As was the case with the other patent volumes, I built the database for my own use.  I didn’t feel as compelled to share the tool I made for myself in book form, since I generally collect pre-War writing instruments.  I’ve only rarely needed this tool as much as I have needed the other ones, so I didn’t see the same urgency to make it available.  If felt tip markers ever become a hot collectible, maybe I’d rethink that.

I’ve only rarely needed this half-finished tool, but this was one of those times.

I nearly consigned this pencil to the junk box when it came in amongst a lot of . . . well, mostly junk.  I don’t even remember what caused me to buy the bunch in which it arrived:


It feels light and cheap, like a Bic ballpoint.  Yet those colored panels around the upper barrel had me wondering whether it might be a multicolor pencil:


A bit of twisting the top back and forth revealed it is, and it works like more expensive metal multicolor pencils from Germany.  Twisting one way retracts whatever color is in use until it reaches the top, then with a click that dot on the knob advances to the next color.  Twisting in the opposite direction advances the selected color, along with the matching colored panel:


The nose wiggles off to reveal the different colored rods which can be advanced, and the mechanism is more compact and elegant solution than the more expensive-feeling variations on the theme:


There was a name on the clip – the only clue I had to find out what this thing might be and who might be behind it.  “Sparkes ‘66'”, it reads:


A bit of poking around revealed how far ahead of its time this pencil was.  It was introduced in 1951, as shown in this advertisement from the New York Daily Times on December 2, 1951:


The big break in the story was a short news piece in the Kingston (New York) Daily Freeman on October 25, 1951, which identified gun designer Walton Musser, “who is now working on a top secret government project,” as the inventor of a new six-color pencil called the “Sparkes ‘66'”:


I have my doubts about the “top secret government project” stuff being published in the paper: if it's true, as the Cold War was picking up steam the last thing anybody would do is advertise that involvement in the paper.  

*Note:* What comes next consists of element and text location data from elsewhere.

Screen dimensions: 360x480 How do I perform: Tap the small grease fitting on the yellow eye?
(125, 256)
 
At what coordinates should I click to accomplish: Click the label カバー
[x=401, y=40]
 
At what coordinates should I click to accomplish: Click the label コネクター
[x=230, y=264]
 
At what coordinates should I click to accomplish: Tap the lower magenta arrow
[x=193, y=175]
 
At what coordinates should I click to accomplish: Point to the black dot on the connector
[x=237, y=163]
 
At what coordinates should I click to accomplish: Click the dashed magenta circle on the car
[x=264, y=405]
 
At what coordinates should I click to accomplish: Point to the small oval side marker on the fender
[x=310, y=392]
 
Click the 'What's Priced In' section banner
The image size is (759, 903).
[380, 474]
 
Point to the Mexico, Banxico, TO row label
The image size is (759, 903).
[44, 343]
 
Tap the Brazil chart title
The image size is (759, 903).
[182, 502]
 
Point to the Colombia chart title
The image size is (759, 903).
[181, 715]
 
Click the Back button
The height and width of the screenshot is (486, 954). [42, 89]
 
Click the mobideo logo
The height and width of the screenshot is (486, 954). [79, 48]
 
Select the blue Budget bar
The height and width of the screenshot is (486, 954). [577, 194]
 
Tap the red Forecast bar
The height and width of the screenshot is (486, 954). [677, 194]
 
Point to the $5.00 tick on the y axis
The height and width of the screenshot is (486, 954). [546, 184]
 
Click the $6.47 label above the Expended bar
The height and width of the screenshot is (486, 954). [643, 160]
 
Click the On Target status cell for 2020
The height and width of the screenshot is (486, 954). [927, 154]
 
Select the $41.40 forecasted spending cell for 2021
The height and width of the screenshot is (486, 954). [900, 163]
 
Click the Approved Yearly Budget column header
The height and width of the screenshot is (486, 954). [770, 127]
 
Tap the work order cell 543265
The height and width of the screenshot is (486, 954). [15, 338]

With this clue in hand, I dusted off my phantom Volume 3 to see if the dormant project could verify the rest of the story.  It contains three patents, all issued to Musser and all applied for on October 10, 1950.  The first was issued October 5, 1954 as number 2,690,736:


Number 2,703,070 followed on March 1, 1955:


And finally, number 2,704,532 – covering the collet assembly inside – was issued on March 22, 1955.


C. Walter Musser’s description as merely a “gun designer” doesn’t do his contributions justice.  During World War II, while working as an engineer at the Frankford Armory in Pennsylvania, he co-invented “recoilless” guns along with ballistic expert Dr. William J. Kroeger.  The platform, along the lines of a bazooka, included a one-man 57mm gun and a 75mm gun – the latter of these was the caliber used in French artillery cannons during World War I, but Musser’s gun was a portable cannon that could be operated by two men, firing a 14-pound shell with “deadly accuracy” at ranges up to 4,000 yards.

The gun was a gamechanger during World War II.  It was demonstrated before reporters on July 20, 1945, and a photograph including onlookers appeared on page 3 of the Camden, New Jersey Courier-Post.  None were identified as Musser, but a few civilians were on hand:


In 1957, Musser invented and patented the harmonic gearing while he was an adviser at the United Shoe Machinery.   The gearing, commonly used in robotics and a myriad of other applications to this day, proved to be his most significant innovation out of more than 250 patents to his credit.  He died in Lancaster, Pennsylvania on June 8, 1998.